### [WHAT YOU NEED TO DO]
Please substitute "header" for "heading" throughout the rows below, keeping everything else the same, and leave out the pictures.

### [EXCERPTED DATA]
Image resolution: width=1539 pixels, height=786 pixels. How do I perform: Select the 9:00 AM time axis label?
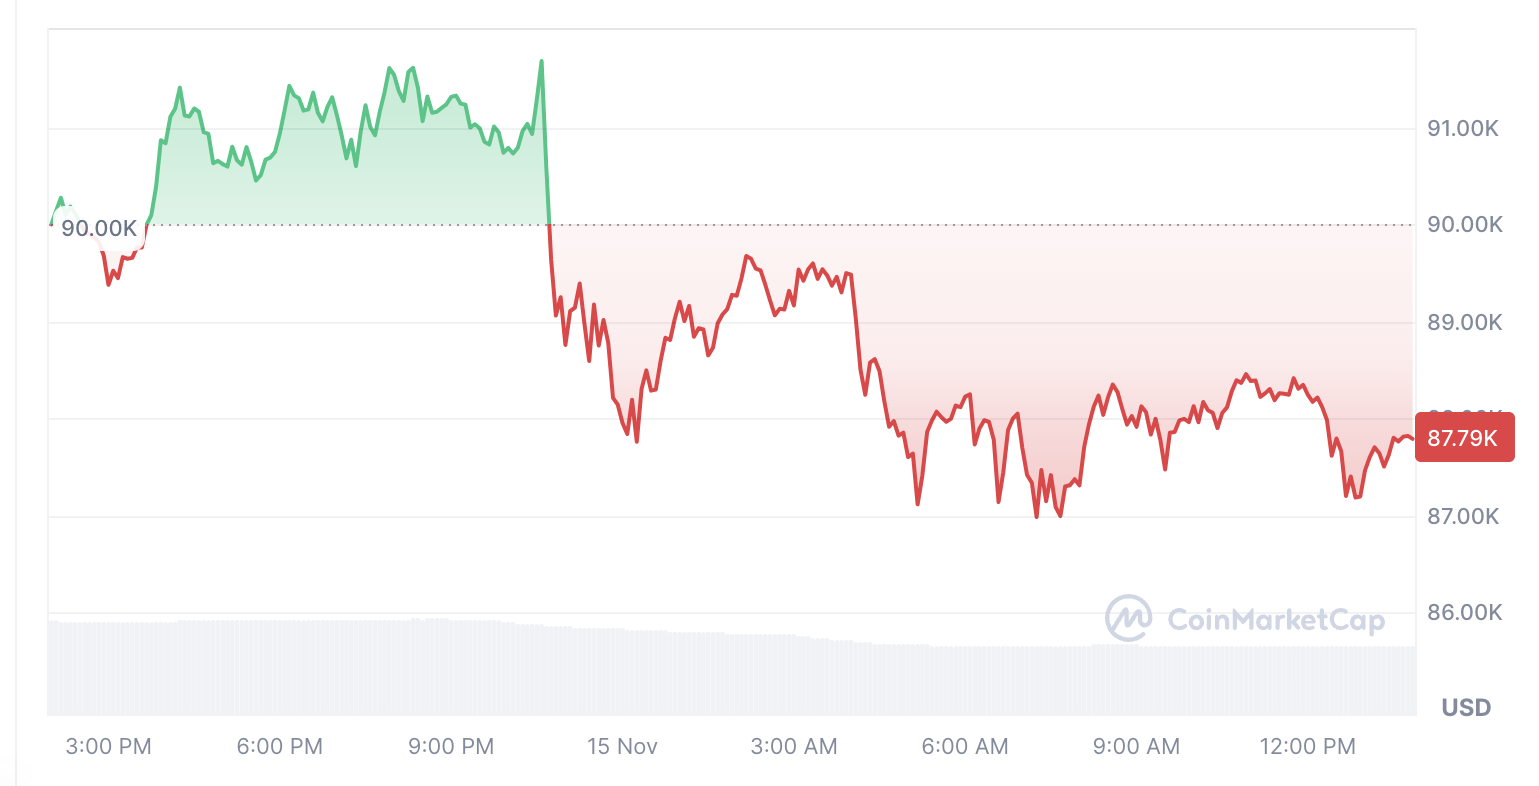(1136, 746)
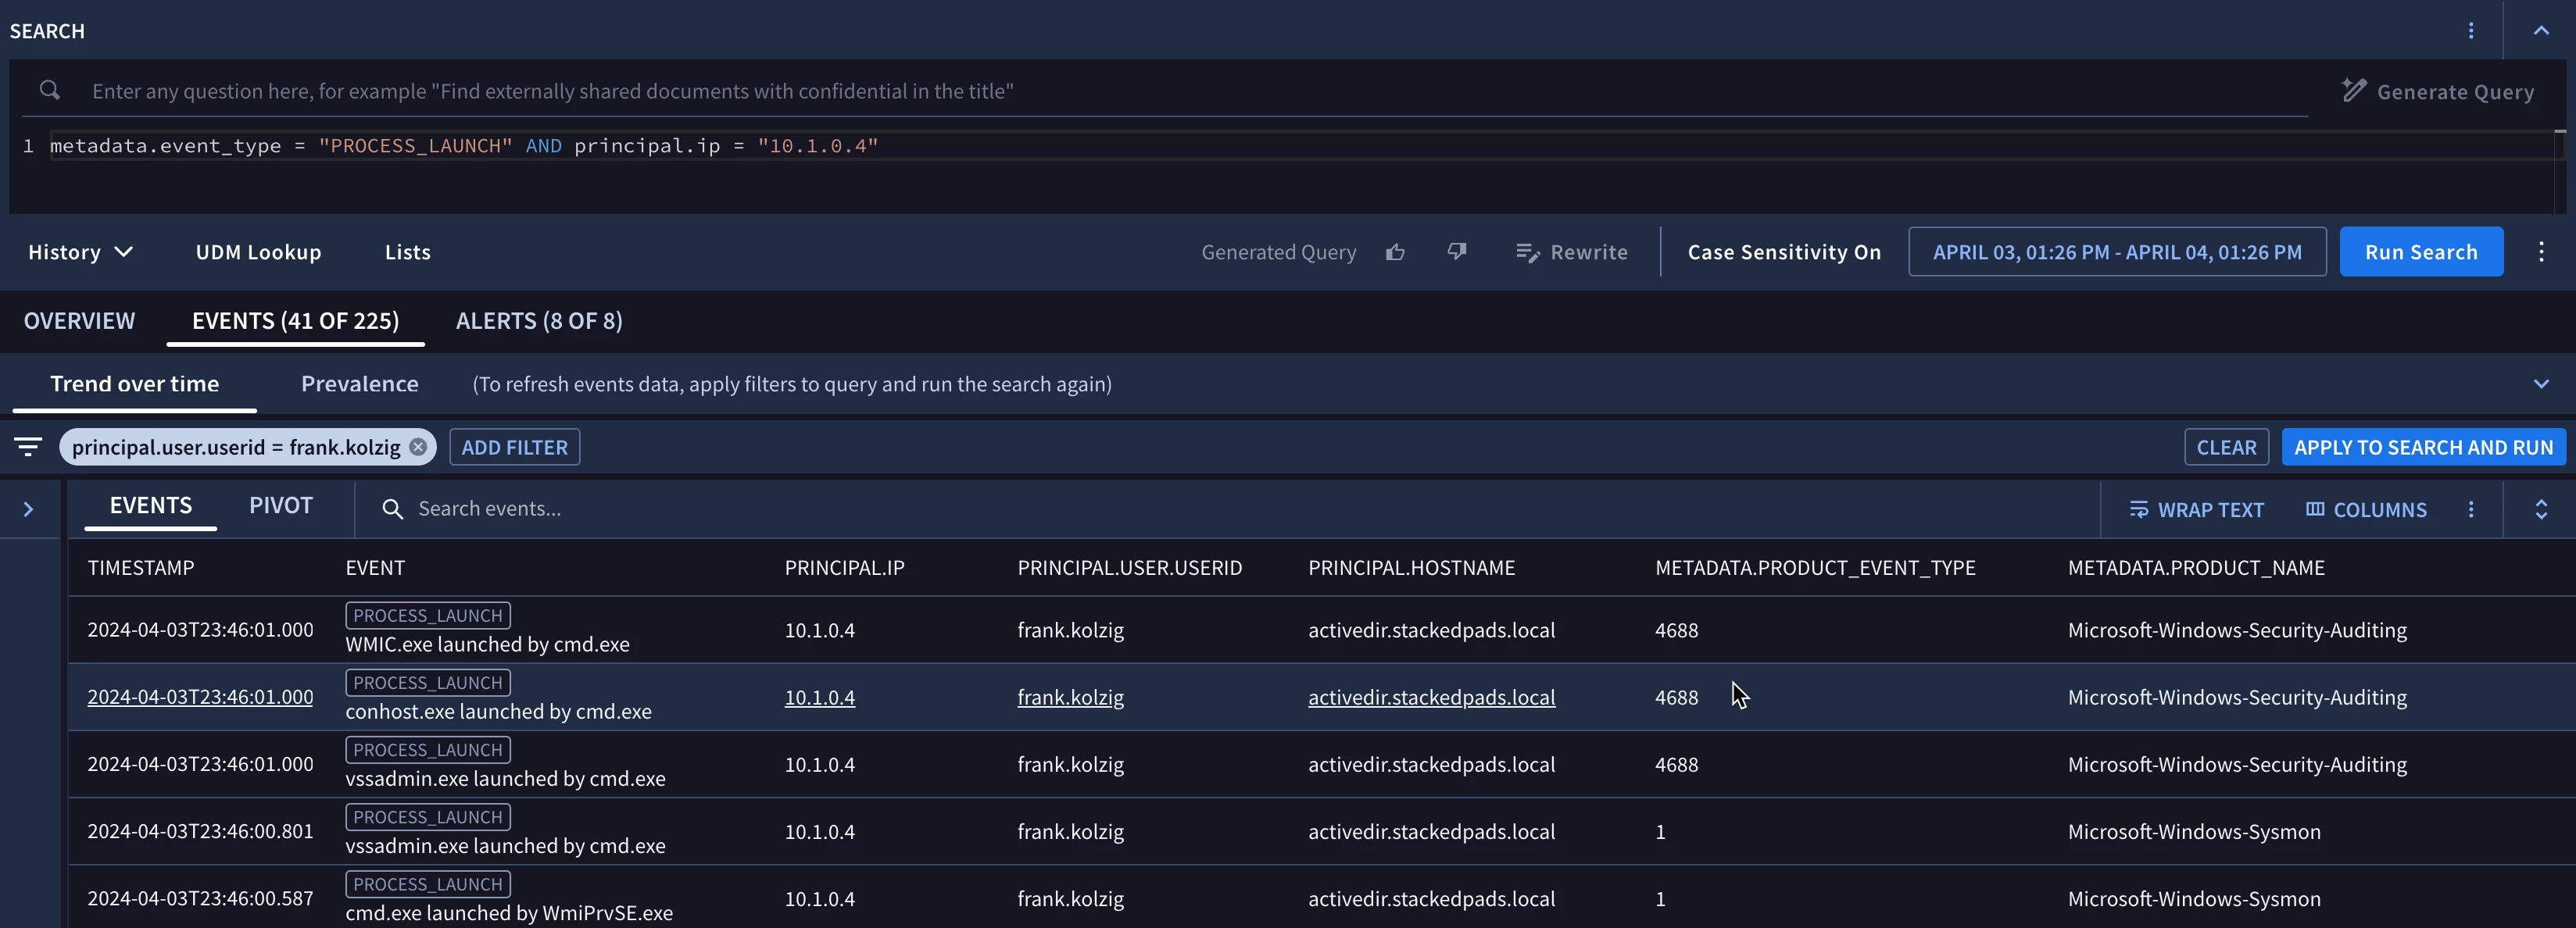The height and width of the screenshot is (928, 2576).
Task: Toggle Case Sensitivity On setting
Action: pyautogui.click(x=1783, y=252)
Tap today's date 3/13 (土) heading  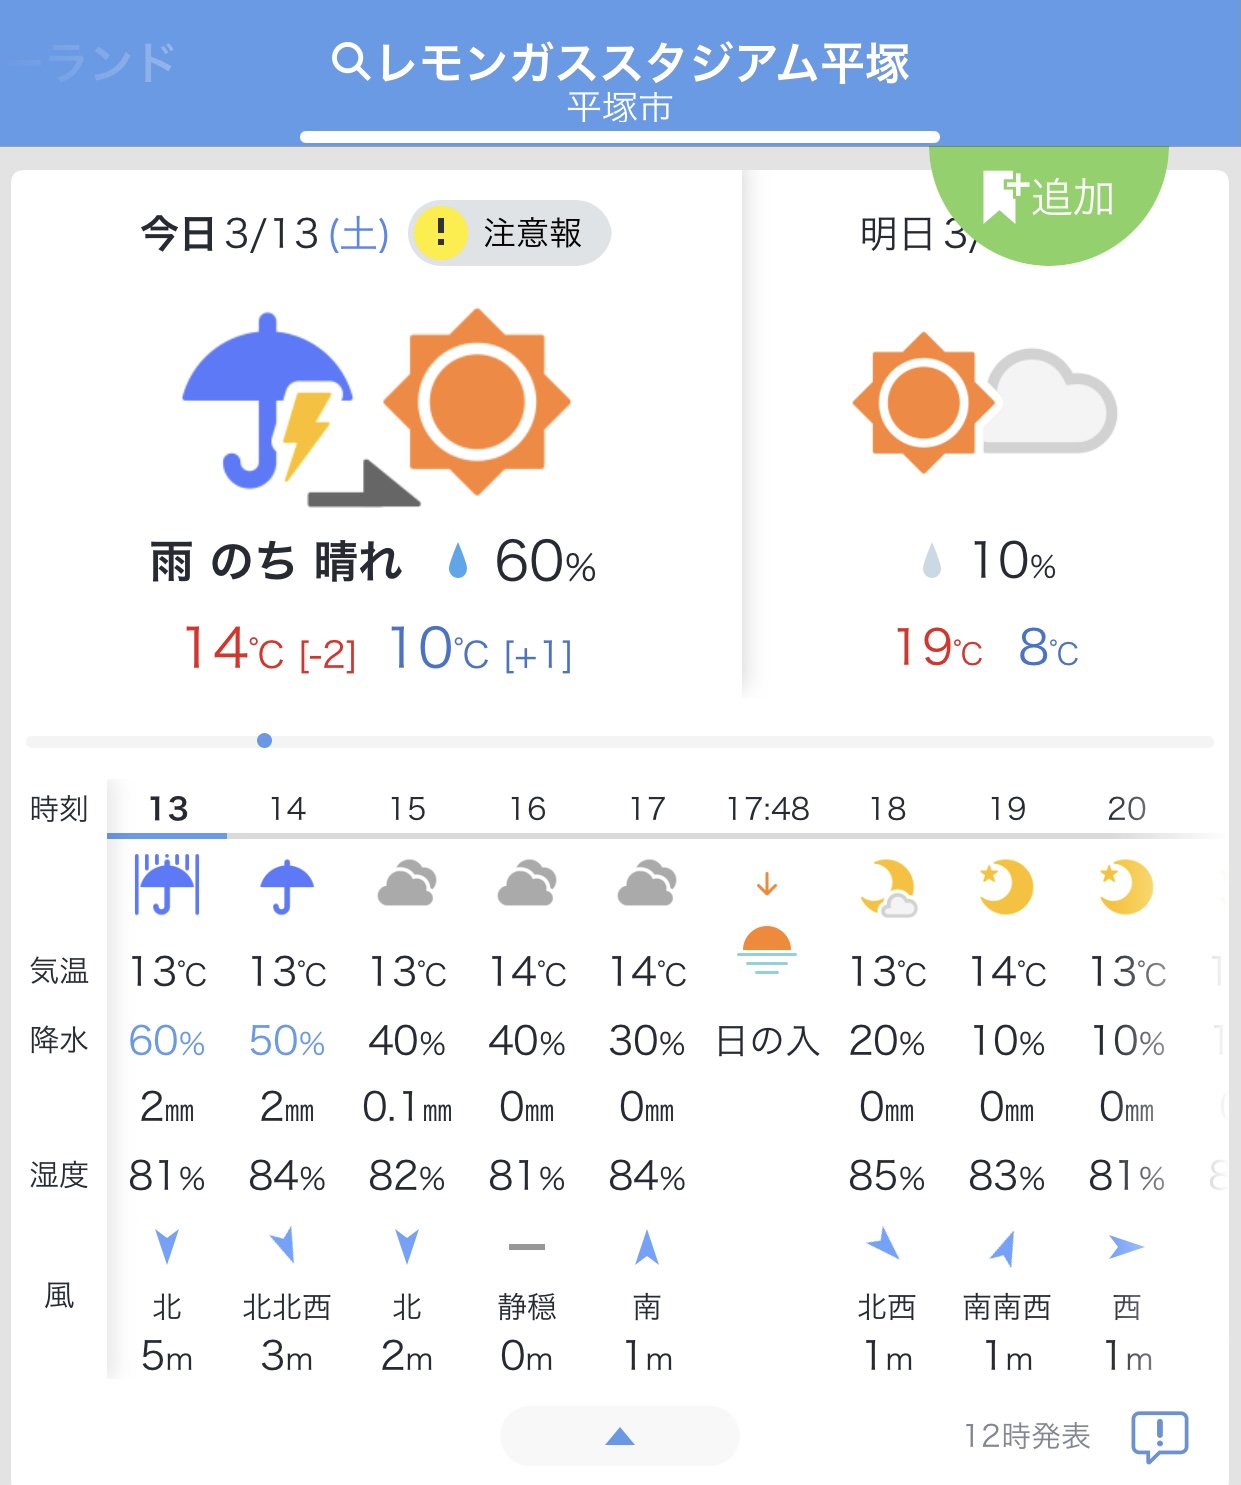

### [RESULT]
Image resolution: width=1539 pixels, height=786 pixels. How do I perform: Select the 9:00 AM time axis label?
(1136, 746)
The height and width of the screenshot is (928, 2576).
Task: Toggle Case Sensitivity On setting
Action: pyautogui.click(x=1783, y=252)
Tap today's date 3/13 (土) header  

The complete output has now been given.